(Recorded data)
----------------------------------------

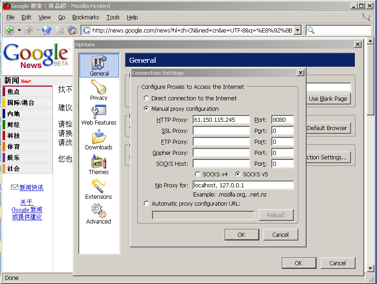Click the Back navigation arrow icon

(x=10, y=30)
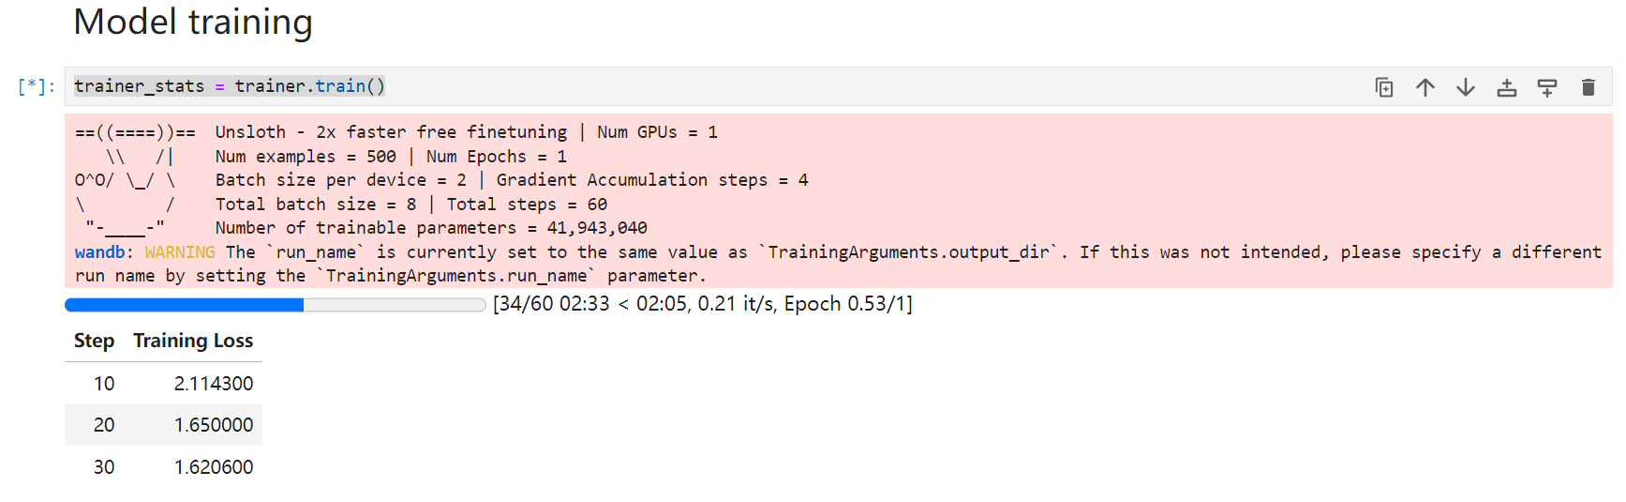Image resolution: width=1626 pixels, height=502 pixels.
Task: Duplicate the current notebook cell
Action: [1384, 87]
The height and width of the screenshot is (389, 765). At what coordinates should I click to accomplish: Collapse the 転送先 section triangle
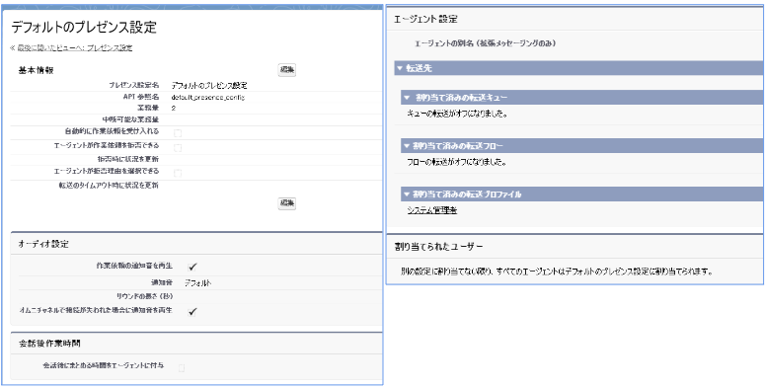coord(400,69)
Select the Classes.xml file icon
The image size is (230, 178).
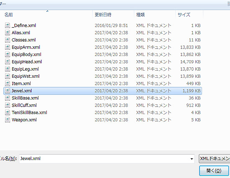click(x=8, y=40)
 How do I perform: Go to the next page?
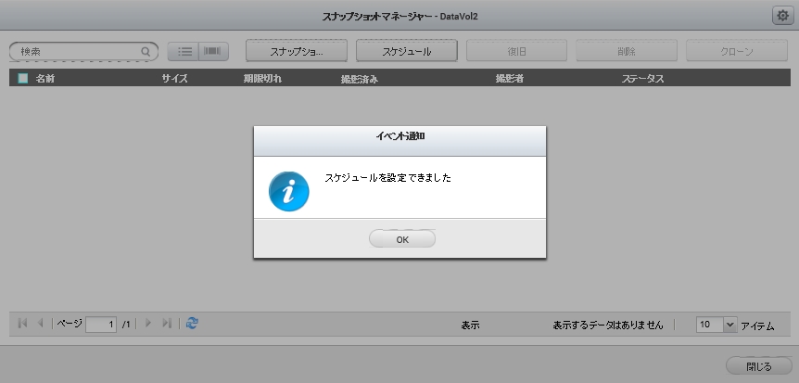148,324
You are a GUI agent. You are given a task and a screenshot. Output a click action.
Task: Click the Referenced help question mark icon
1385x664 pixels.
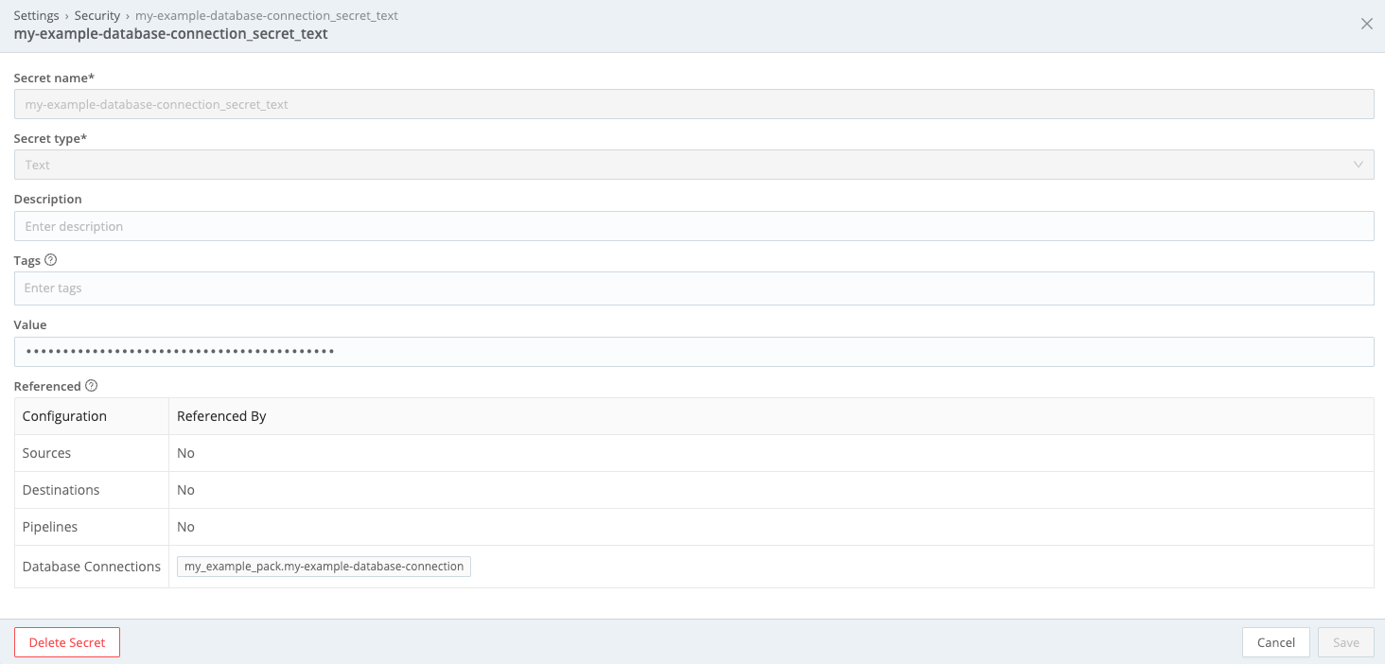tap(91, 385)
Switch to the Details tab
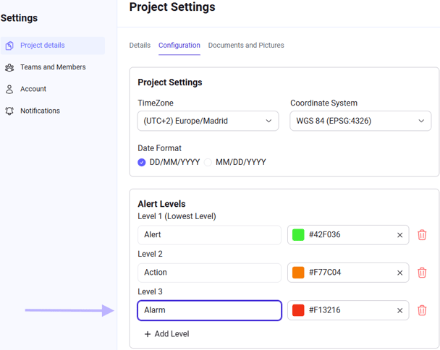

----------------------------------------

* Problem statement:
Restate word for word the lines that begin at the one containing "The height and" and end with the final line of the records. Pictures stay out.

* Result below:
The height and width of the screenshot is (389, 765). At what coordinates should I click to accomplish: Collapse the 転送先 section triangle
coord(400,69)
Select the Classes.xml file icon
The image size is (230, 178).
click(x=8, y=40)
 How do I perform: Go to the next page?
148,324
You are a GUI agent. You are given a task and a screenshot. Output a click action.
Task: Click the Referenced help question mark icon
1385x664 pixels.
tap(91, 385)
Switch to the Details tab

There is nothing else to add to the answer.